To solve the problem $|2z + 3i| = |z^2|$, where the magnitude $|z|$ has a maximum value $M$ and a minimum value $m$, we will follow these steps using differentiation and properties of complex numbers:

Step 1: Define $z$ in terms of real and imaginary parts.

Let $z = x + iy$, where $x$ and $y$ are real numbers representing the real and imaginary components of $z$.
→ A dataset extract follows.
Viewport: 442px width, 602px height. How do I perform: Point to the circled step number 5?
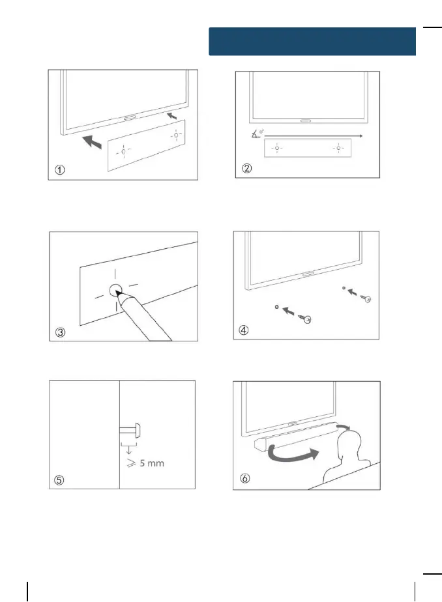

Step 2: Express the magnitudes.

1. The magnitude $|z| = \sqrt{x^2 + y^2}$.
2. The magnitude of $z^2$ is $|z^2| = |z|^2 = (x^2 + y^2)$.
3. The expression $|2z + 3i|$ can be simplified as follows: $|2z + 3i| = |2(x + iy) + 3i| = |2x + 2iy + 3i| = \sqrt{(2x)^2 + (2y + 3)^2} = \sqrt{4x^2 + (2y + 3)^2}.$

Step 3: Set up the equation.

From the given equation $|2z + 3i| = |z^2|$, we have: $\sqrt{4x^2 + (2y + 3)^2} = x^2 + y^2.$ Now, square both sides: $4x^2 + (2y + 3)^2 = (x^2 + y^2)^2.$ Expanding both sides: $4x^2 + (4y^2 + 12y + 9) = x^4 + 2x^2y^2 + y^4.$ This equation describes the relationship between $x$ and $y$.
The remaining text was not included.